After neglecting all strategies outside this interval model, a weight of 0.281 is not accounted for, the rest is contained in the model. They now think that the resulting model is a reasonably good approximation to the weight of each of these points becoming an equilibrium.
Conclusions
Becker et al. conclude that their resulting model is a good one for individual predictions, because of the fact that all participants were experts in game theory. They therefore conclude that the fact that their interval model is reasonably high up the strategy space, indicates that these high values are not because the participants did not understand the game (and therefore did not end up with the Nash equilibrium 2), but the high result is the result of a robust pattern of behaviour.While analyzing the game as a game of incomplete information, the authors still have no arguments for the fact that almost 20 percent of the participants chose the, to them, irrational strategy 100. However, they note that, when no player would play the irrational strategy 100, all players would end up in the Nash equilibrium of 2.

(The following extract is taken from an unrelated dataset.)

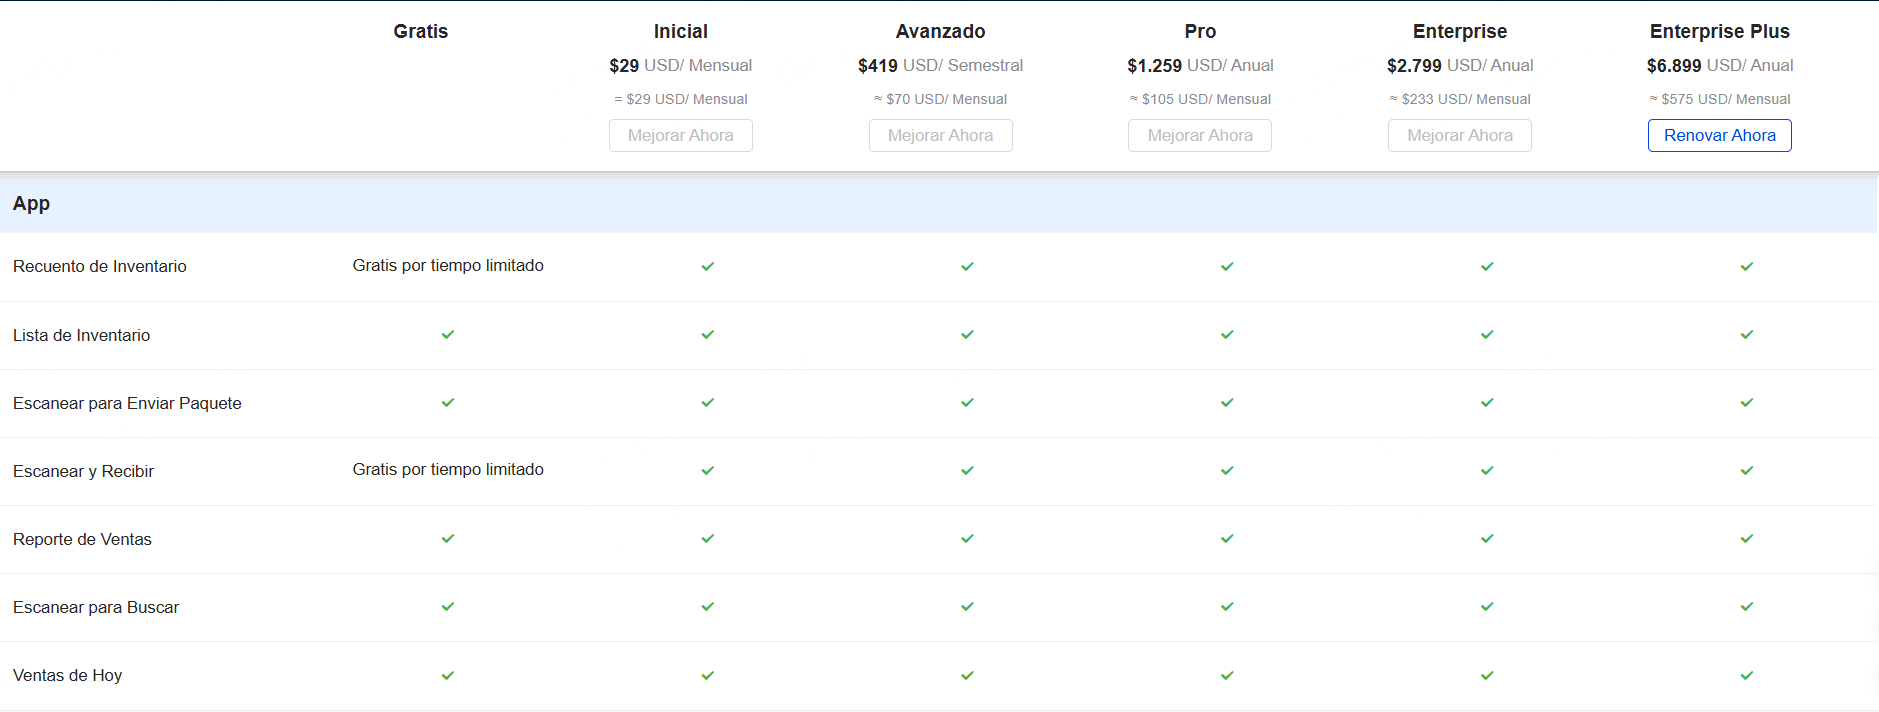Click the Escanear para Buscar feature label

pos(96,607)
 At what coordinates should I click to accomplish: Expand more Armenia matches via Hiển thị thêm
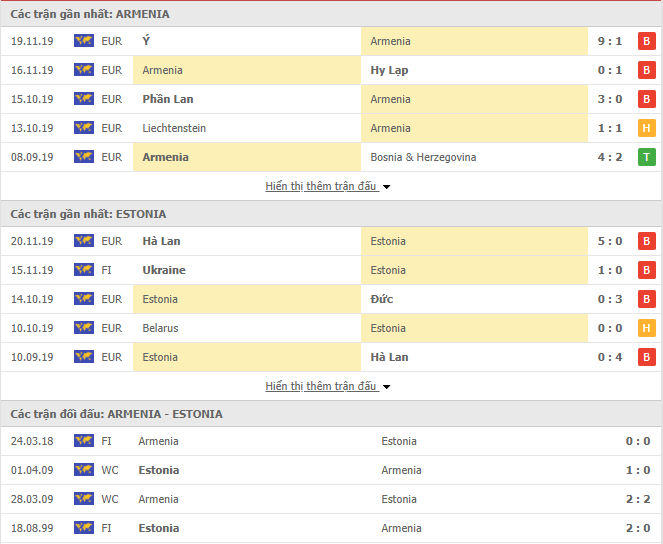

We can reason that, when there are participants that play the strategy 100, there is no need for the other participants to go much lower than the honesty reward below that. As shown in the second chapter, the choice for 100 is strictly dominated, so there is no reason to take it. But if it is taken (for example as a cooperative strategy) then it would be foolish to go much lower, and get a lower payoff than you could have had.
Whilst if the strategy 100 was abandoned, the race for the just-a-bit-lower claim would start, and finally, all players would indeed end up in the Nash equilibrium of 2. But this reasoning is not mentioned by the authors.
We think that the way that Becker et al. handled the problem is curious. The way they analyze the data is good, but how they handle the observed data, and how they think about the contestants is remarkable.
First of all, they say some of the result is irrational, while they tried their best to let the participants be as rational as possible. Next, they discard part of the results, taking a range that fits them, and then saying that the results can be fitted well inside that range. While a more statistical approach would be to first try to analyze what the probable result would be, and then actually compare the results with the model created at first.